Giving the Go to Crossbows?

By: Meryl Conant
By: Meryl Conant

Valley hunters may soon be able to head out there armed with a new weapon. It's thanks to one piece of legislation that shot straight through the General Assembly.

The weapon is a crossbow. It has been mostly illegal to use but may soon be a hot item.

And all it will take is an extra license from the Department of Game and Inland Fisheries.

With a crossbow you still have to point and aim.

But unlike compound bows, a pull of a trigger sends the arrow flying.

That's why people with physical handicaps have been allowed to use them.

"I have trouble pulling back a compound," said crossbow user Normand McLaughlin. "So, I have a doctor’s note and I do use a Parker crossbow."

The new law will allow everyone to use one.

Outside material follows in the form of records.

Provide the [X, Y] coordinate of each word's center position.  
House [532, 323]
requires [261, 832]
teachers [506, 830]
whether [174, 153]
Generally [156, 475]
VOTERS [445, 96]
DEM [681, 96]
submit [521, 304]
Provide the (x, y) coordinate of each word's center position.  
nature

"Bowhunting is very very popular in this area and now with the crossbows coming, it will just get everybody going even more on that," said Jim Hegedus of Dominion Outdoors. "It just opens up a lot more avenues for people that haven't been able to do it before"

And makes sure that those who already do are capable of handling it.

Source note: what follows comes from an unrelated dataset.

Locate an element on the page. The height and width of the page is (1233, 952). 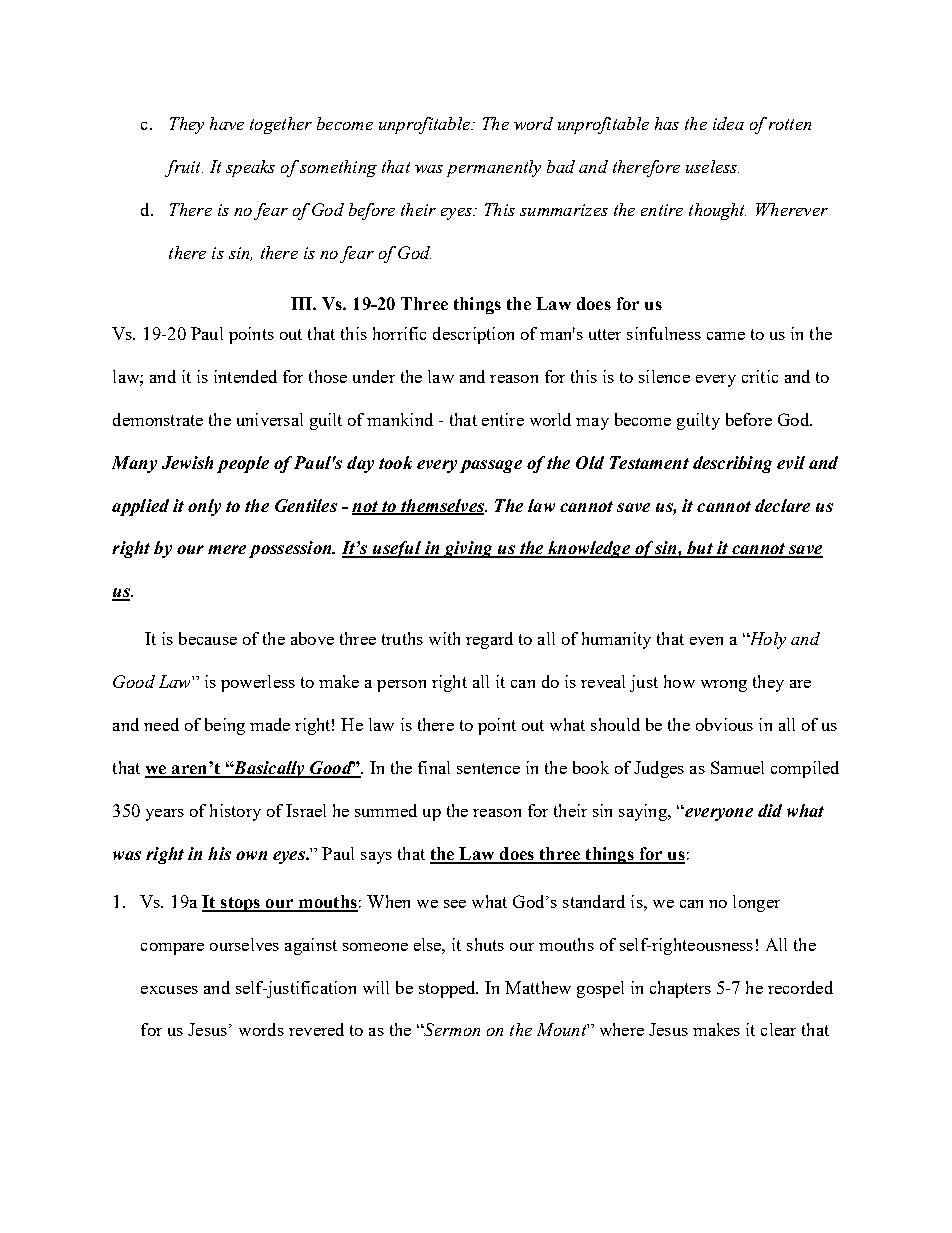
description is located at coordinates (473, 335).
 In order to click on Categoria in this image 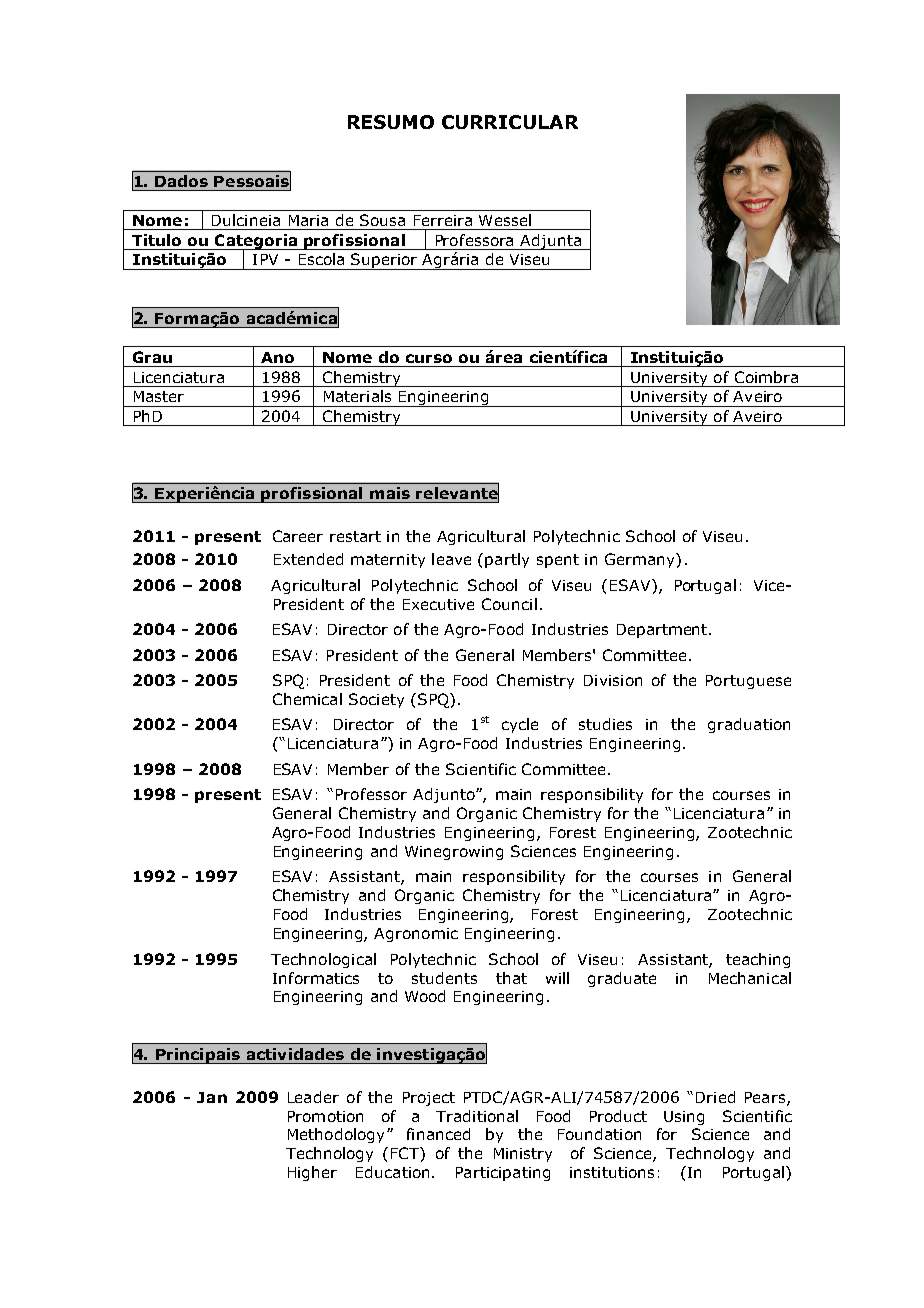, I will do `click(256, 243)`.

"You got a lot of people that use a crossbow that don't have a permit and this way it will make it legitimate," said McLaughlin.

Now, don't go out and buy your crossbow just yet.

The bill approved by the House and Senate must now be signed by Governor Warner.

And it gives the Department of Game and Inland Fisheries the right to issue licenses.

That decision will be made later this year.